Reputation: 289
I have the following problem. I am trying to replace german umlauts like ä, ö, ü in java. But it simply does not work. Here is my code:
private static String[][] UMLAUT_REPLACEMENTS = { { "Ä", "Ae" }, { "Ü", "Ue" }, { "Ö", "Oe" }, { "ä", "ae" }, { "ü", "ue" }, { "ö", "oe" }, { "ß", "ss" } };
public static String replaceUmlaute(String orig) {
String result = orig;
for (int i = 0; i < UMLAUT_REPLACEMENTS.length; i++) {
result = result.replaceAll(UMLAUT_REPLACEMENTS[i][0], UMLAUT_REPLACEMENTS[i][1]);
}
return result;
}
An ä remains an ä and so on. I do not know if this issue has something to do with encoding, but the String contains the exact character I am trying to replace.
Thank you in advance
Upvotes: 18
Views: 65014
Reputation: 6069
Your code looks fine, replaceAll()
should work as expected.
Try this, if you also want to preserve capitalization (e.g. ÜBUNG
will become UEBUNG
, not UeBUNG
):
private static String replaceUmlaut(String input) {
// replace all lower Umlauts
String output = input.replace("ü", "ue")
.replace("ö", "oe")
.replace("ä", "ae")
.replace("ß", "ss");
// first replace all capital Umlauts in a non-capitalized context (e.g.

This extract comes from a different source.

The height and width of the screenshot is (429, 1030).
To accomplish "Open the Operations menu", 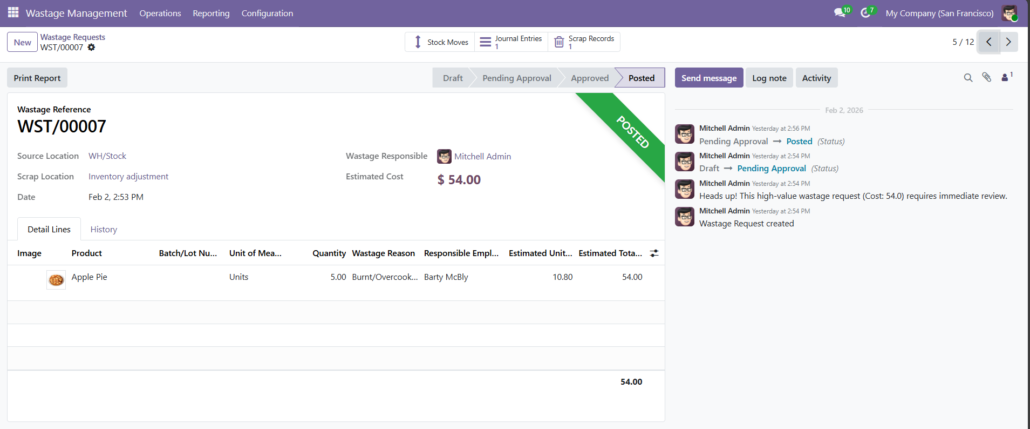I will (160, 14).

Übung)
output = output.replaceAll("Ü(?=[a-zäöüß ])", "Ue")
.replaceAll("Ö(?=[a-zäöüß ])", "Oe")
.replaceAll("Ä(?=[a-zäöüß ])", "Ae");
// now replace all the other capital Umlauts
output = output.replace("Ü", "UE")
.replace("Ö", "OE")
.replace("Ä", "AE")
.replace("ẞ", "SS");
return output;
}
Upvotes: 13
Reputation: 131
A short solution is using a transliterator:
Transliterator transliterator = Transliterator.getInstance("de-ASCII");
String umlautReplaced = transliterator.transliterate(text);
Upvotes: -1
Reputation: 1361
If you use Apache Commons or Commons3 in your project, it would be most efficient to use a class like
public class UmlautCleaner {
private static final String[] UMLAUTE = new String[] {"Ä", "Ö", "Ü", "ä", "ö", "ü", "ß"};
private static final String[] UMLAUTE_REPLACEMENT = new String[] {"AE", "OE", "UE", "ae", "oe", "ue", "ss"};
private UmlautCleaner() {
}
public static String cleanSonderzeichen(final String s) {
return StringUtils.stripAccents(StringUtils.replaceEach(s, UMLAUTE, UMLAUTE_REPLACEMENT));
}
}
Upvotes: 1
Reputation: 13011
i had to modify the answer of user1438038:
private static String replaceUmlaute(String output) {
String newString = output.replace("\u00fc", "ue")
.replace("\u00f6", "oe")
.replace("\u00e4", "ae")
.replace("\u00df", "ss")
.replaceAll("\u00dc(?=[a-z\u00e4\u00f6\u00fc\u00df ])", "Ue")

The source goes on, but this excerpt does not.